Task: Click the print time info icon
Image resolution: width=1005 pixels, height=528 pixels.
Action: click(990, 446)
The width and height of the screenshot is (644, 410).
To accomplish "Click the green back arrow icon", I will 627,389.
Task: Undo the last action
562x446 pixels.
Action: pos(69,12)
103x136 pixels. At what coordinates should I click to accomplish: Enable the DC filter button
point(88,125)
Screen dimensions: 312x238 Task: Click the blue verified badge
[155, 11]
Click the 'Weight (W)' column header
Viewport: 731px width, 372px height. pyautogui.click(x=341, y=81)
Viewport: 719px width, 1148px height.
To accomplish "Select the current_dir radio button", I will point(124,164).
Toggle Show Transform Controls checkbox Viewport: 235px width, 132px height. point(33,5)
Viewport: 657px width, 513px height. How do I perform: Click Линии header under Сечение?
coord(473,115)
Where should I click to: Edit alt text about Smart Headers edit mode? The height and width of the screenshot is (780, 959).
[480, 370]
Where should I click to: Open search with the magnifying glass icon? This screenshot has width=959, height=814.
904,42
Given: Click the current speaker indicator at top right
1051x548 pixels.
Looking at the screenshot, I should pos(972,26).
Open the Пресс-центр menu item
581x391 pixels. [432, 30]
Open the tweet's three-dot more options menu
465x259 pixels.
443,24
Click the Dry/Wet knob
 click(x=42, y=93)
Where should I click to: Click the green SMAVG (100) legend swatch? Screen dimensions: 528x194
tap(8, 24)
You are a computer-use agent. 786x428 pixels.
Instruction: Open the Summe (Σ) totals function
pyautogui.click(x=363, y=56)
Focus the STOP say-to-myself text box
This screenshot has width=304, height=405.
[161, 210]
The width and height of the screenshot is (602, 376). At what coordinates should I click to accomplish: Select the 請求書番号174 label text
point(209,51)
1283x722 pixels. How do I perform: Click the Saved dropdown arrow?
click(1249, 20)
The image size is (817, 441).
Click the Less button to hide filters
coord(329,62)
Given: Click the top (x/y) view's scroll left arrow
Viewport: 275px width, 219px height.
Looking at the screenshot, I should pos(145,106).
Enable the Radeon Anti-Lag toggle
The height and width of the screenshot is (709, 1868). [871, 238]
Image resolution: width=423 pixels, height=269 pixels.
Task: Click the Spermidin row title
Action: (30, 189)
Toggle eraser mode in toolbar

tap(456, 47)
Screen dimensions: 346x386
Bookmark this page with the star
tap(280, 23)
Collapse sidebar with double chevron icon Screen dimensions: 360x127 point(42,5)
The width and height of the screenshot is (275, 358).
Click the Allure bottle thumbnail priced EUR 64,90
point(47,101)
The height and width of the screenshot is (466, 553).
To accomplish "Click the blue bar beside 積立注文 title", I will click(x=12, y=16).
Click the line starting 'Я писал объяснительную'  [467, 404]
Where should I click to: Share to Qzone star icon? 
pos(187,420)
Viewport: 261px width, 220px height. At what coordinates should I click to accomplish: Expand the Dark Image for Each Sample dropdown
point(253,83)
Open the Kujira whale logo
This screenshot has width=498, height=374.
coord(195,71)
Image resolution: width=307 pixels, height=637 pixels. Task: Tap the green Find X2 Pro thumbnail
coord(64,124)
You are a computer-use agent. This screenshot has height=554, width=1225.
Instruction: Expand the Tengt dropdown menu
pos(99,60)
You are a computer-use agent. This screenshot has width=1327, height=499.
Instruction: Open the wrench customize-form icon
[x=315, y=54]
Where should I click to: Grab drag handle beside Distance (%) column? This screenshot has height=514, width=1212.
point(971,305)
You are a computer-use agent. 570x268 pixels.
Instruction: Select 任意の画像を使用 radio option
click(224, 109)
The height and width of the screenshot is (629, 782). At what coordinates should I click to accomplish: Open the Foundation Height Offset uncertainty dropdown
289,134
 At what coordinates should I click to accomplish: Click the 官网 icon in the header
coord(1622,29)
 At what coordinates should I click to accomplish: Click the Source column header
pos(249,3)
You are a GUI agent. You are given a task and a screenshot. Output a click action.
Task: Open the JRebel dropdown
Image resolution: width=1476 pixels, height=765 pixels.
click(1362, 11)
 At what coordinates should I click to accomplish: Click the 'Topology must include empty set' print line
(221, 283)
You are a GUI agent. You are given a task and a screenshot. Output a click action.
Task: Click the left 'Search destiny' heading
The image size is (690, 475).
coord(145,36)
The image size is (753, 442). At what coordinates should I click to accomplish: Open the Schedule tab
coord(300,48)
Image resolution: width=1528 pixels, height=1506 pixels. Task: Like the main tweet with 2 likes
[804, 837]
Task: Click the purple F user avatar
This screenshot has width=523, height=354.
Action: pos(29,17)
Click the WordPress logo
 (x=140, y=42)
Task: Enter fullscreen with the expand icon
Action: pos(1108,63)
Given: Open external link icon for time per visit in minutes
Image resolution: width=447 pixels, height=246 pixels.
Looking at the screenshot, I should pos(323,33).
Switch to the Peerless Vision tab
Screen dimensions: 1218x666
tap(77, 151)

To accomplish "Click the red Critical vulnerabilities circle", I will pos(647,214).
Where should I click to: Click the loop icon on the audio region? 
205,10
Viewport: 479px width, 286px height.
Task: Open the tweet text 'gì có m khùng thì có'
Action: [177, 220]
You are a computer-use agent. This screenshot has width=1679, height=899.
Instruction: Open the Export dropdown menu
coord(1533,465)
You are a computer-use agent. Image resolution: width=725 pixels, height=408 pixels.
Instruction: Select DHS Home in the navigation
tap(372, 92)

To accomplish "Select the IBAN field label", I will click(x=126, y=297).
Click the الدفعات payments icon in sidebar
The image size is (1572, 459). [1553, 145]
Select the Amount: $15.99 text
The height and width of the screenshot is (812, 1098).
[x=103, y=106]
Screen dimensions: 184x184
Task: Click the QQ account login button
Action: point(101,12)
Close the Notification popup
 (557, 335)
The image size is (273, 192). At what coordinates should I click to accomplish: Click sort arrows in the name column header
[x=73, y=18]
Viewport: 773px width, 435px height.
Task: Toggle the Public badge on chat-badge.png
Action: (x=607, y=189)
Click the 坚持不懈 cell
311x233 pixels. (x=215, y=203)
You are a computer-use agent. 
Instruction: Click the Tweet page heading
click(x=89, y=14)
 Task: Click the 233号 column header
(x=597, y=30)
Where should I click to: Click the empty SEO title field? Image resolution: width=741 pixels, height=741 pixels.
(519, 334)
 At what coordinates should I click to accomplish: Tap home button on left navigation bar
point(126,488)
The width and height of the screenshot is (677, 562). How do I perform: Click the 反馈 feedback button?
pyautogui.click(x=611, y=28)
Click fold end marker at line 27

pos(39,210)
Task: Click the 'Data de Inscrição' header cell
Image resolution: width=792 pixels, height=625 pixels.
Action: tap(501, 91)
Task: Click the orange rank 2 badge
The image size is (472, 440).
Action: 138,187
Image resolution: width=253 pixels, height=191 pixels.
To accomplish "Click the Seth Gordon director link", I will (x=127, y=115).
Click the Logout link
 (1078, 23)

> _What you are asked to do_
Could you output every entry from the listing above without altering a word?

> _Output below_
Task: Click the print time info icon
Image resolution: width=1005 pixels, height=528 pixels.
Action: click(990, 446)
The width and height of the screenshot is (644, 410).
To accomplish "Click the green back arrow icon", I will 627,389.
Task: Undo the last action
562x446 pixels.
Action: pos(69,12)
103x136 pixels. At what coordinates should I click to accomplish: Enable the DC filter button
point(88,125)
Screen dimensions: 312x238 Task: Click the blue verified badge
[155, 11]
Click the 'Weight (W)' column header
Viewport: 731px width, 372px height. pyautogui.click(x=341, y=81)
Viewport: 719px width, 1148px height.
To accomplish "Select the current_dir radio button", I will point(124,164).
Toggle Show Transform Controls checkbox Viewport: 235px width, 132px height. point(33,5)
Viewport: 657px width, 513px height. How do I perform: Click Линии header under Сечение?
coord(473,115)
Where should I click to: Edit alt text about Smart Headers edit mode? The height and width of the screenshot is (780, 959).
[480, 370]
Where should I click to: Open search with the magnifying glass icon? This screenshot has width=959, height=814.
904,42
Given: Click the current speaker indicator at top right
1051x548 pixels.
Looking at the screenshot, I should pos(972,26).
Open the Пресс-центр menu item
581x391 pixels. [432, 30]
Open the tweet's three-dot more options menu
465x259 pixels.
443,24
Click the Dry/Wet knob
 click(x=42, y=93)
Where should I click to: Click the green SMAVG (100) legend swatch? Screen dimensions: 528x194
tap(8, 24)
You are a computer-use agent. 786x428 pixels.
Instruction: Open the Summe (Σ) totals function
pyautogui.click(x=363, y=56)
Focus the STOP say-to-myself text box
This screenshot has width=304, height=405.
[161, 210]
The width and height of the screenshot is (602, 376). At what coordinates should I click to accomplish: Select the 請求書番号174 label text
point(209,51)
1283x722 pixels. How do I perform: Click the Saved dropdown arrow?
click(1249, 20)
The image size is (817, 441).
Click the Less button to hide filters
coord(329,62)
Given: Click the top (x/y) view's scroll left arrow
Viewport: 275px width, 219px height.
Looking at the screenshot, I should pos(145,106).
Enable the Radeon Anti-Lag toggle
The height and width of the screenshot is (709, 1868). [871, 238]
Image resolution: width=423 pixels, height=269 pixels.
Task: Click the Spermidin row title
Action: (30, 189)
Toggle eraser mode in toolbar

tap(456, 47)
Screen dimensions: 346x386
Bookmark this page with the star
tap(280, 23)
Collapse sidebar with double chevron icon Screen dimensions: 360x127 point(42,5)
The width and height of the screenshot is (275, 358).
Click the Allure bottle thumbnail priced EUR 64,90
point(47,101)
The height and width of the screenshot is (466, 553).
To accomplish "Click the blue bar beside 積立注文 title", I will click(x=12, y=16).
Click the line starting 'Я писал объяснительную'  [467, 404]
Where should I click to: Share to Qzone star icon? 
pos(187,420)
Viewport: 261px width, 220px height. At what coordinates should I click to accomplish: Expand the Dark Image for Each Sample dropdown
point(253,83)
Open the Kujira whale logo
This screenshot has width=498, height=374.
coord(195,71)
Image resolution: width=307 pixels, height=637 pixels. Task: Tap the green Find X2 Pro thumbnail
coord(64,124)
You are a computer-use agent. This screenshot has height=554, width=1225.
Instruction: Expand the Tengt dropdown menu
pos(99,60)
You are a computer-use agent. This screenshot has width=1327, height=499.
Instruction: Open the wrench customize-form icon
[x=315, y=54]
Where should I click to: Grab drag handle beside Distance (%) column? This screenshot has height=514, width=1212.
point(971,305)
You are a computer-use agent. 570x268 pixels.
Instruction: Select 任意の画像を使用 radio option
click(224, 109)
The height and width of the screenshot is (629, 782). At what coordinates should I click to accomplish: Open the Foundation Height Offset uncertainty dropdown
289,134
 At what coordinates should I click to accomplish: Click the 官网 icon in the header
coord(1622,29)
 At what coordinates should I click to accomplish: Click the Source column header
pos(249,3)
You are a GUI agent. You are given a task and a screenshot. Output a click action.
Task: Open the JRebel dropdown
Image resolution: width=1476 pixels, height=765 pixels.
click(1362, 11)
 At what coordinates should I click to accomplish: Click the 'Topology must include empty set' print line
(221, 283)
You are a GUI agent. You are given a task and a screenshot. Output a click action.
Task: Click the left 'Search destiny' heading
The image size is (690, 475).
coord(145,36)
The image size is (753, 442). At what coordinates should I click to accomplish: Open the Schedule tab
coord(300,48)
Image resolution: width=1528 pixels, height=1506 pixels. Task: Like the main tweet with 2 likes
[804, 837]
Task: Click the purple F user avatar
This screenshot has width=523, height=354.
Action: pos(29,17)
Click the WordPress logo
 (x=140, y=42)
Task: Enter fullscreen with the expand icon
Action: pos(1108,63)
Given: Open external link icon for time per visit in minutes
Image resolution: width=447 pixels, height=246 pixels.
Looking at the screenshot, I should pos(323,33).
Switch to the Peerless Vision tab
Screen dimensions: 1218x666
tap(77, 151)

To accomplish "Click the red Critical vulnerabilities circle", I will pos(647,214).
Where should I click to: Click the loop icon on the audio region? 
205,10
Viewport: 479px width, 286px height.
Task: Open the tweet text 'gì có m khùng thì có'
Action: [177, 220]
You are a computer-use agent. This screenshot has width=1679, height=899.
Instruction: Open the Export dropdown menu
coord(1533,465)
You are a computer-use agent. Image resolution: width=725 pixels, height=408 pixels.
Instruction: Select DHS Home in the navigation
tap(372, 92)

To accomplish "Select the IBAN field label", I will click(x=126, y=297).
Click the الدفعات payments icon in sidebar
The image size is (1572, 459). [1553, 145]
Select the Amount: $15.99 text
The height and width of the screenshot is (812, 1098).
[x=103, y=106]
Screen dimensions: 184x184
Task: Click the QQ account login button
Action: point(101,12)
Close the Notification popup
 (557, 335)
The image size is (273, 192). At what coordinates should I click to accomplish: Click sort arrows in the name column header
[x=73, y=18]
Viewport: 773px width, 435px height.
Task: Toggle the Public badge on chat-badge.png
Action: (x=607, y=189)
Click the 坚持不懈 cell
311x233 pixels. (x=215, y=203)
You are a computer-use agent. 
Instruction: Click the Tweet page heading
click(x=89, y=14)
 Task: Click the 233号 column header
(x=597, y=30)
Where should I click to: Click the empty SEO title field? Image resolution: width=741 pixels, height=741 pixels.
(519, 334)
 At what coordinates should I click to accomplish: Tap home button on left navigation bar
point(126,488)
The width and height of the screenshot is (677, 562). How do I perform: Click the 反馈 feedback button?
pyautogui.click(x=611, y=28)
Click fold end marker at line 27

pos(39,210)
Task: Click the 'Data de Inscrição' header cell
Image resolution: width=792 pixels, height=625 pixels.
Action: tap(501, 91)
Task: Click the orange rank 2 badge
The image size is (472, 440).
Action: 138,187
Image resolution: width=253 pixels, height=191 pixels.
To accomplish "Click the Seth Gordon director link", I will (x=127, y=115).
Click the Logout link
 (1078, 23)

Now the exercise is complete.